Protecting sensitive data from theft, exfiltration, and other kinds of abuses by malicious insiders is a challenging problem. While access control mechanisms cannot always prevent the insiders from misusing sensitive data (since, in most of the cases, authorized users within organizations are granted access permissions), malicious outsiders also pose severe threats due to different security vulnerabilities in the systems, e.g., phishing attacks, memory corruptions, etc., which enable them to steal the credentials of the authorized users who have access to the data. To protect sensitive data from such attackers, anomaly detection techniques are often combined with other existing security measures, e.g., access control and encryption. An anomaly detection technique for identifying anomalies in file system accesses is based on the key idea that there should be significant differences between the file access behaviors of a benign user and an attacker.
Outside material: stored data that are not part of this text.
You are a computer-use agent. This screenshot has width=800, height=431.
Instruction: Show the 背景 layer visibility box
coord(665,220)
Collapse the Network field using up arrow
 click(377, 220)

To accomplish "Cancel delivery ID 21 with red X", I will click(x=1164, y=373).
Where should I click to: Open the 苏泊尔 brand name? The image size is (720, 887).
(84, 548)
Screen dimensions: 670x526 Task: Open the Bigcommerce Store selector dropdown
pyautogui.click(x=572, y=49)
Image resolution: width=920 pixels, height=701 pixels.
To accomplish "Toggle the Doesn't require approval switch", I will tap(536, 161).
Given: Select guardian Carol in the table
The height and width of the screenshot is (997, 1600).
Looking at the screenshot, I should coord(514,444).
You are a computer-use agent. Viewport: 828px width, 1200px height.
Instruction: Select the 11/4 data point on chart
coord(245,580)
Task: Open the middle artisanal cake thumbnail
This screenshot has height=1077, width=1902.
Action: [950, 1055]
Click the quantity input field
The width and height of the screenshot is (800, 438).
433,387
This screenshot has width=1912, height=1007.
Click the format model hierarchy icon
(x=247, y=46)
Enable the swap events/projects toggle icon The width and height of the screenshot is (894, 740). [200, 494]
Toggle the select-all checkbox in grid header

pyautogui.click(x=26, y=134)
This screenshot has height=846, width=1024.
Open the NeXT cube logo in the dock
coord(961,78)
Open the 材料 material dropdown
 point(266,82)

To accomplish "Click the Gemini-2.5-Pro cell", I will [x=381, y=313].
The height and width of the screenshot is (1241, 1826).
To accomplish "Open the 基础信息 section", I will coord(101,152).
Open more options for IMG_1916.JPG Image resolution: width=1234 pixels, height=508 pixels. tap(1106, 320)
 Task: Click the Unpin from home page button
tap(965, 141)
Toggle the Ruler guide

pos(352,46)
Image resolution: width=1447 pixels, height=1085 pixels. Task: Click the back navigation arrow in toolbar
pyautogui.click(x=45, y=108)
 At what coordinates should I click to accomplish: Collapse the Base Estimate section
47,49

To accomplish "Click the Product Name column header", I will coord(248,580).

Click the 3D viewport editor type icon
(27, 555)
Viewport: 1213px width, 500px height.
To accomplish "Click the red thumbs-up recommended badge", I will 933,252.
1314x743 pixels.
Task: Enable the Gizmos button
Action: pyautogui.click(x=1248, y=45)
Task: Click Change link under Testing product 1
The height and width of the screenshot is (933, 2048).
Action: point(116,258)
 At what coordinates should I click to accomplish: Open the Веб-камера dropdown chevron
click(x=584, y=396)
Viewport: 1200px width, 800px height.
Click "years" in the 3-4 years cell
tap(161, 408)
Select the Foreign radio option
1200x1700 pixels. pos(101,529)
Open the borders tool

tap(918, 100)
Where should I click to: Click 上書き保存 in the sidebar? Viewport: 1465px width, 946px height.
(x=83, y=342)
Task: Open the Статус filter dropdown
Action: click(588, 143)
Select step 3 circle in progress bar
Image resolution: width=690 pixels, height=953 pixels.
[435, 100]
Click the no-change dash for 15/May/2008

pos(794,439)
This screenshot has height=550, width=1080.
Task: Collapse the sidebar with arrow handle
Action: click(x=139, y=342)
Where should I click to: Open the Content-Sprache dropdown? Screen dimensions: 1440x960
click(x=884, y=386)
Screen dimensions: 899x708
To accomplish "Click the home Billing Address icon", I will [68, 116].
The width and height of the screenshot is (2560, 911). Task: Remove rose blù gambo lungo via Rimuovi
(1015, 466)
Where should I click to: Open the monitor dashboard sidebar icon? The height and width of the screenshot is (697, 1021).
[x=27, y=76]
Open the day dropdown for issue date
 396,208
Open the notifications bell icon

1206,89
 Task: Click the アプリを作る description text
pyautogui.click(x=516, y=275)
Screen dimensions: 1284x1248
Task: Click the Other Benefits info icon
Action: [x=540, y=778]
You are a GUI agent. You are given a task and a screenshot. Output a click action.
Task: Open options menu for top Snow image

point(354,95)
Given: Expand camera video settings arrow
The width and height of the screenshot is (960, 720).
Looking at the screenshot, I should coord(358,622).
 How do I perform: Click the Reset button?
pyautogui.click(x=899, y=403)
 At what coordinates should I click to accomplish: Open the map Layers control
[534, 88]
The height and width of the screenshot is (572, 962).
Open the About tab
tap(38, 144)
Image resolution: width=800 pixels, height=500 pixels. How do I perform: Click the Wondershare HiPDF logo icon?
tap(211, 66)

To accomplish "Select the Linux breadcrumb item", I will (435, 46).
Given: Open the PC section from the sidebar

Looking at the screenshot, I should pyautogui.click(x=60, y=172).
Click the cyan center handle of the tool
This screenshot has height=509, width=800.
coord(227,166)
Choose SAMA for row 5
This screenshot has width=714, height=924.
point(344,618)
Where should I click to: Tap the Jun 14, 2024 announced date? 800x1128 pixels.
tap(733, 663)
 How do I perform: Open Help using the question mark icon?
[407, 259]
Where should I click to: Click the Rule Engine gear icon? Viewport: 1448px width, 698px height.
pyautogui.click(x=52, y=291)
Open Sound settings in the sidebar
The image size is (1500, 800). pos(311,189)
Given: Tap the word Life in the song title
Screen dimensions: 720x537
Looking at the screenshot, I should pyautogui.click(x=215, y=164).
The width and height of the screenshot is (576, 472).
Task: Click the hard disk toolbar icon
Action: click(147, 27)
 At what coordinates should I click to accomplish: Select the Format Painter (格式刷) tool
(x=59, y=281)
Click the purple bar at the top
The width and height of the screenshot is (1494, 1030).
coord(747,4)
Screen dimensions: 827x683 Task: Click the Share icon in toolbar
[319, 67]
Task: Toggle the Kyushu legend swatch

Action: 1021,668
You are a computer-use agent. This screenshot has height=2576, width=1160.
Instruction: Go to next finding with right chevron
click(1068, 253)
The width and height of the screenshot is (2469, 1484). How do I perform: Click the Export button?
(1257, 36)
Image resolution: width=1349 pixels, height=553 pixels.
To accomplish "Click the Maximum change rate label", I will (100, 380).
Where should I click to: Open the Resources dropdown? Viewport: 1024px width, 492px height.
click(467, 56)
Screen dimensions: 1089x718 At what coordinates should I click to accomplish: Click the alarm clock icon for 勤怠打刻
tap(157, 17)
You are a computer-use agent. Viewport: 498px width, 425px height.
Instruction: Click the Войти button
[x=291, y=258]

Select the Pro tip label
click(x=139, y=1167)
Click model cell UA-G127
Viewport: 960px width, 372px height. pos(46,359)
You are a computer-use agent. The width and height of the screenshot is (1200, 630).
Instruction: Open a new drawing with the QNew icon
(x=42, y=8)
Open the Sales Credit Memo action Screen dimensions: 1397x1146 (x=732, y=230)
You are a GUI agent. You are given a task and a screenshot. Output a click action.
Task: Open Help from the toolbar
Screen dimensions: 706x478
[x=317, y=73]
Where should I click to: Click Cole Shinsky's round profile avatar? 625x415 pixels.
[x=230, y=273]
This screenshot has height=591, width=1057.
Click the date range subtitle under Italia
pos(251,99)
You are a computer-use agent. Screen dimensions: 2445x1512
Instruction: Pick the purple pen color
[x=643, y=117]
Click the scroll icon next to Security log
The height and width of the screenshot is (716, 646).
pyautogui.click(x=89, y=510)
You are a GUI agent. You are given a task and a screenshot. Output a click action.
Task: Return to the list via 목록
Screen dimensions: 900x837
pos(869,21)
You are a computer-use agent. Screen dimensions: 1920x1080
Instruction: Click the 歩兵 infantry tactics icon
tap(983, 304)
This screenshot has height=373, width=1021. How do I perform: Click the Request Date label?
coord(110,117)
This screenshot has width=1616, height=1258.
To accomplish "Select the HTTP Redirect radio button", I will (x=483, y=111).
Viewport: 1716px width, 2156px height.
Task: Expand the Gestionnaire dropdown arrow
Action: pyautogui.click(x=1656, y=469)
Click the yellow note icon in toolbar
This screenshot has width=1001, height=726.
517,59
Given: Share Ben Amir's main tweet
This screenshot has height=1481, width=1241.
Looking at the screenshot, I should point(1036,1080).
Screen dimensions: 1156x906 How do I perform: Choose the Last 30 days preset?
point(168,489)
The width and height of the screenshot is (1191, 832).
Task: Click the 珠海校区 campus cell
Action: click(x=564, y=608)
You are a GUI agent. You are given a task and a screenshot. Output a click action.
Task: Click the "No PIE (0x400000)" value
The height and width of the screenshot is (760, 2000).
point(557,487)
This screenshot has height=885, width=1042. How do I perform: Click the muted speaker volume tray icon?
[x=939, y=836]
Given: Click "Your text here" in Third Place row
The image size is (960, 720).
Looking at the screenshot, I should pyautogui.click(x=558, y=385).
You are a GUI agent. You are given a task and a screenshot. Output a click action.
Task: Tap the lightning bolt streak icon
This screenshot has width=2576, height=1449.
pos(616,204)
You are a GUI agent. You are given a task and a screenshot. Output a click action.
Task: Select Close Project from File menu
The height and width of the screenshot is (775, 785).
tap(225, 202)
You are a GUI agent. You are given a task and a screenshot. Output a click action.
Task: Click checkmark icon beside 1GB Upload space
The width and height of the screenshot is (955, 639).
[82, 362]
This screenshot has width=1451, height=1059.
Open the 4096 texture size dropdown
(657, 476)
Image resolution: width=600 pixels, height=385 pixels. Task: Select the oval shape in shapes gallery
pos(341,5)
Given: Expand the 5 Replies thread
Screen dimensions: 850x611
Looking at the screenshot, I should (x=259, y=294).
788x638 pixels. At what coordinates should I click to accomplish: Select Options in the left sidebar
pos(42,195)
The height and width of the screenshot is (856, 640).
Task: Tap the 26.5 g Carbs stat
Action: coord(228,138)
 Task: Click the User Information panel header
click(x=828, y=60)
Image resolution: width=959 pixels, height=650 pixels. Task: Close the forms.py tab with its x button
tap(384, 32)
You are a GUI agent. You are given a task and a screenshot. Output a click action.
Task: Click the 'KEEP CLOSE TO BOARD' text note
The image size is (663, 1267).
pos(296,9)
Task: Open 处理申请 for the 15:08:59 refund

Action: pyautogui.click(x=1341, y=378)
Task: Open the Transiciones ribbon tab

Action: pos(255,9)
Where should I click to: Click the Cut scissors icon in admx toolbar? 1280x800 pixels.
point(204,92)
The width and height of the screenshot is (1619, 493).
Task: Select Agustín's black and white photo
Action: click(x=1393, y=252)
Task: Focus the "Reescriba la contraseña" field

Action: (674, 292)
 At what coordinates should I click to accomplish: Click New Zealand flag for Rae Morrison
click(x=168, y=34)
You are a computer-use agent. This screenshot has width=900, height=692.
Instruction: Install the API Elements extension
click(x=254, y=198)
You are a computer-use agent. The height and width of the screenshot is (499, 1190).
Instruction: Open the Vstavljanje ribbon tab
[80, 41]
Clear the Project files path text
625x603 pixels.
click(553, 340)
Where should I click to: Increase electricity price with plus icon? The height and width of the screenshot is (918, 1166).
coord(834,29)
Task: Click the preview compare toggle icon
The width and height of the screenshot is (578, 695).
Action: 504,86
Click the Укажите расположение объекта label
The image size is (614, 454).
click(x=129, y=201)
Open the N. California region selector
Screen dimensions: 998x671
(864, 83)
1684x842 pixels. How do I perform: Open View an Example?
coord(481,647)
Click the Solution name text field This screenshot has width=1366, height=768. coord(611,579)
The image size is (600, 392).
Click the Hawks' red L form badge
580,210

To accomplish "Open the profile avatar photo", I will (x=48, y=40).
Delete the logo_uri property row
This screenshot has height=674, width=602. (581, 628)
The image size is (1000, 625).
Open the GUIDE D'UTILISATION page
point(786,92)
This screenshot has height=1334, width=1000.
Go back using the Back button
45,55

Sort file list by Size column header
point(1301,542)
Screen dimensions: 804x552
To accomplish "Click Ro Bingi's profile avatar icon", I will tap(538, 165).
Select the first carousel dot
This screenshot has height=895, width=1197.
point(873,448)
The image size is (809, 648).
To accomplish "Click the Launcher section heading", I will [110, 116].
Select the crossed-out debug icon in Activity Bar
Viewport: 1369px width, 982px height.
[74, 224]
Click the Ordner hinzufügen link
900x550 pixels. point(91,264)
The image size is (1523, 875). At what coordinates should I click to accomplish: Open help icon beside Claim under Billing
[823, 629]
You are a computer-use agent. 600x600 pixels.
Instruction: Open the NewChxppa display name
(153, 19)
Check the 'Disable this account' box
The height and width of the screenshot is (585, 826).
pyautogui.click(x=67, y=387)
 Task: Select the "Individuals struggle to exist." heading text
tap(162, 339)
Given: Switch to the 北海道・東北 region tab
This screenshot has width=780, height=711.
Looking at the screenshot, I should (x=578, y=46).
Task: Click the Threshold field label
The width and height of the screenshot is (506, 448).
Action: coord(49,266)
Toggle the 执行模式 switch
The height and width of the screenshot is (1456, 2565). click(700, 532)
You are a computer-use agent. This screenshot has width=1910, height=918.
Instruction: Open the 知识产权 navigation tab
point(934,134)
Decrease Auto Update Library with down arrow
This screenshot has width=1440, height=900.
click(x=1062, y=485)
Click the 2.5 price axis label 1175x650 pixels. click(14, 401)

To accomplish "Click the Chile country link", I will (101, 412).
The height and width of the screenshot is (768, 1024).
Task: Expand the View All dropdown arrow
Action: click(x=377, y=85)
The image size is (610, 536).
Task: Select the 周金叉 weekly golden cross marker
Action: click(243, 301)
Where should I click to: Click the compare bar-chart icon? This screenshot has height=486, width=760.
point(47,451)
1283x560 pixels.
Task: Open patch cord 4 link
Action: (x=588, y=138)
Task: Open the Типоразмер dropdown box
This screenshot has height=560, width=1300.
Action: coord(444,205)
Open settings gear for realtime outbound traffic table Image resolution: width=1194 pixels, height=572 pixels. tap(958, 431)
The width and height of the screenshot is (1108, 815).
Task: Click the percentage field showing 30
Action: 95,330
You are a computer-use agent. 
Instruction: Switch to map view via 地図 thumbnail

In this article, we propose an approach to create fine-grained profiles of the users' regular file access activities while extensively analyzing the timestamp information of the file accesses. According to our observation, even if a user's access to a file seems benign, only a fine-grained analysis of the access (such as the size of access, the timestamp of access) can determine the original intention of the user. We exploit the users' file access information at the block level to model their regular file access behaviors (user profiles) which are then securely stored and used for identifying anomalous file system accesses in the detection phase. We are also able to automatically profile new files and new users added to the system dynamically. Finally, our performance evaluations demonstrate that our proposed approach has an accuracy of 98.7 percent in detecting anomalies while incurring an overhead of only 2 percent.